===== Material provided

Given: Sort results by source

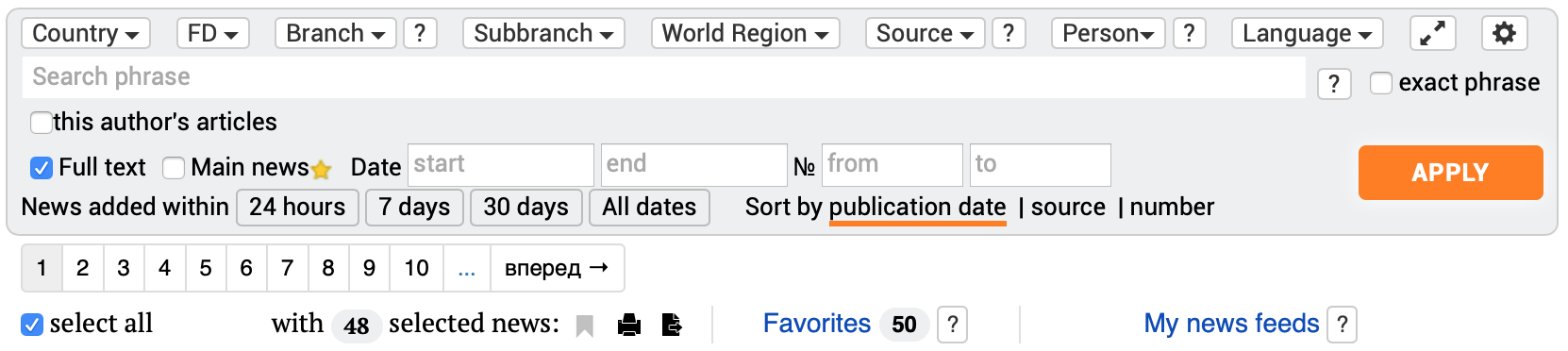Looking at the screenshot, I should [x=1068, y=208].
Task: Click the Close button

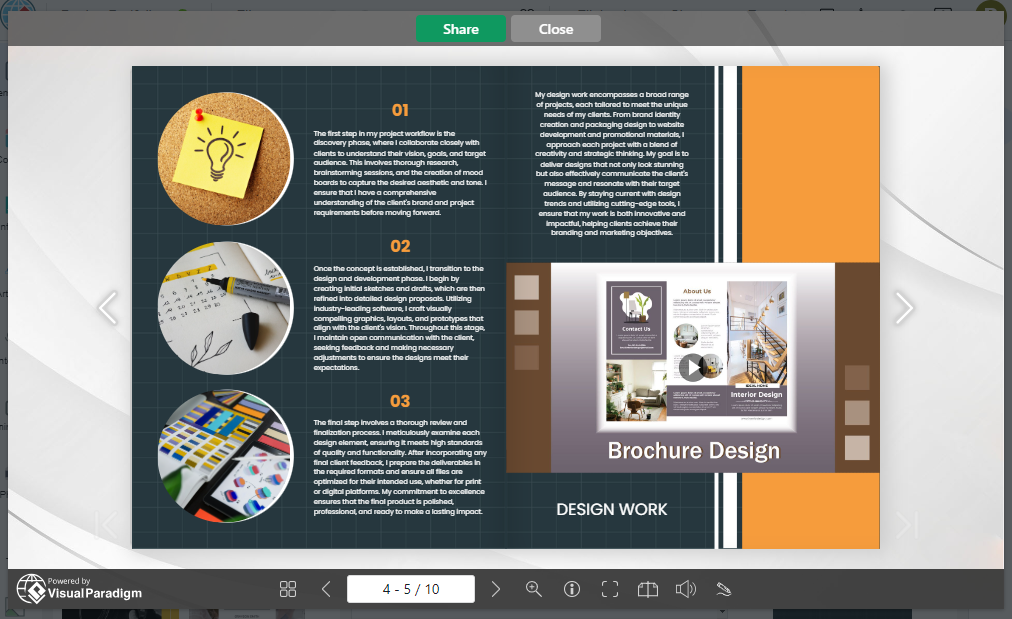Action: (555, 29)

==========
===== Material provided

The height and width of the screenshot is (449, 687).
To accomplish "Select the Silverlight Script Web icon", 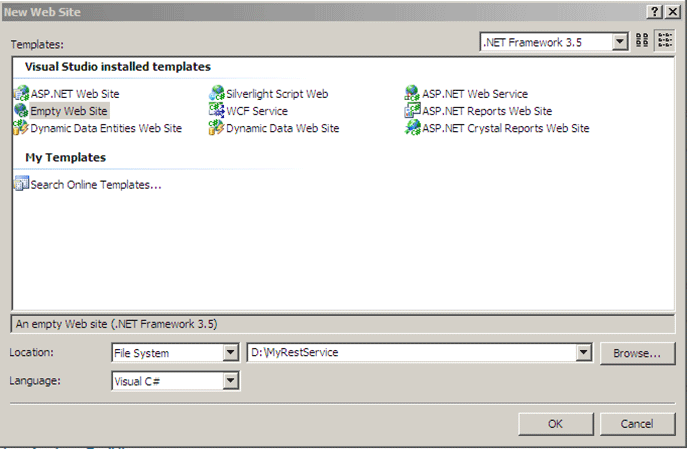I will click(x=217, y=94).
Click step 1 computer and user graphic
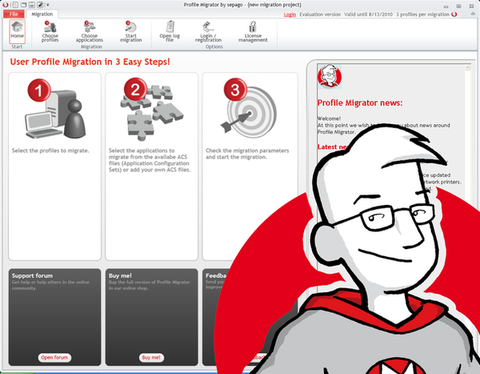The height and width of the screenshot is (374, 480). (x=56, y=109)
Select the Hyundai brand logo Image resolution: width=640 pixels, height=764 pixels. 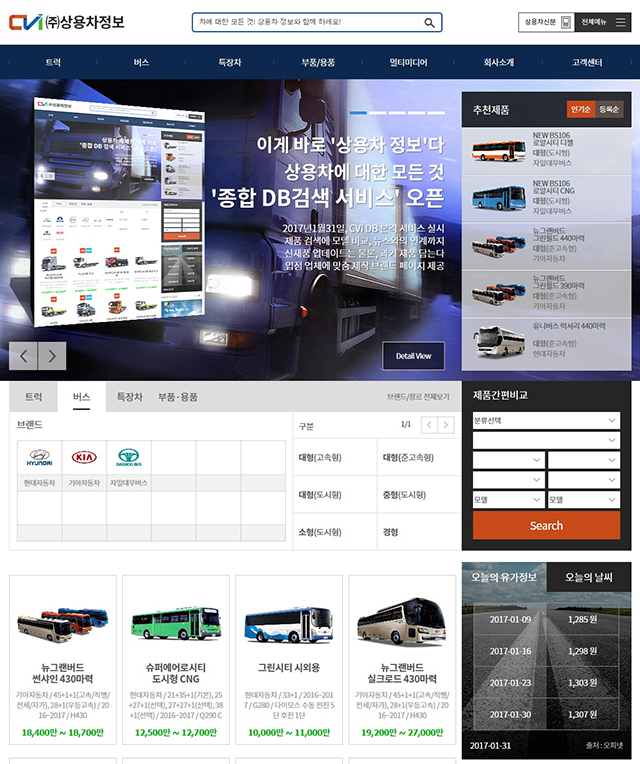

==========

Find the line with "Click step 1 computer and user graphic" and the line with "Select the Hyundai" in the records above. Copy both and all lines between them exactly, without pictures.

Click step 1 computer and user graphic
The height and width of the screenshot is (374, 480). (x=56, y=109)
Select the Hyundai brand logo Image resolution: width=640 pixels, height=764 pixels. 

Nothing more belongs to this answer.